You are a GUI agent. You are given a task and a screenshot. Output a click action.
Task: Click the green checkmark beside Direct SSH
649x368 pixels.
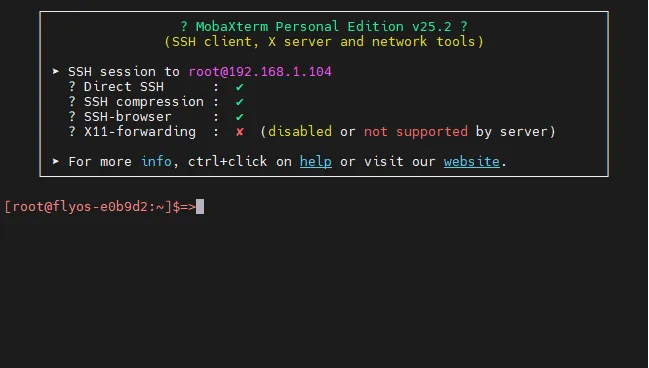click(239, 87)
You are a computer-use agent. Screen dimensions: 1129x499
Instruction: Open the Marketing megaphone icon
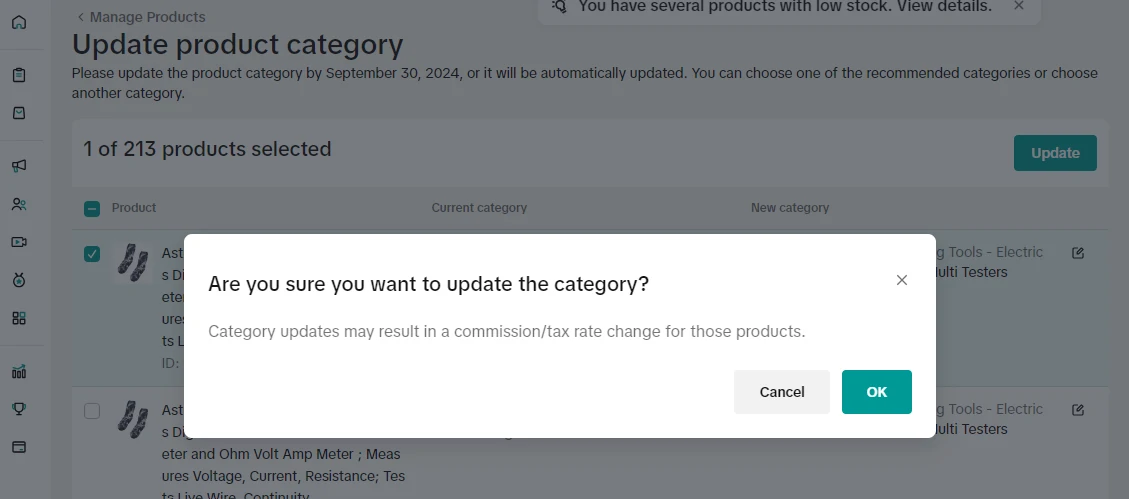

□ □ □ □

The lines to repeat run from the line containing "649x368 pixels." through the last line of the material above; give them exactly, without the pictures.

# EXERCISE SOLUTION:
649x368 pixels.
click(239, 87)
You are a computer-use agent. Screen dimensions: 1129x499
Instruction: Open the Marketing megaphone icon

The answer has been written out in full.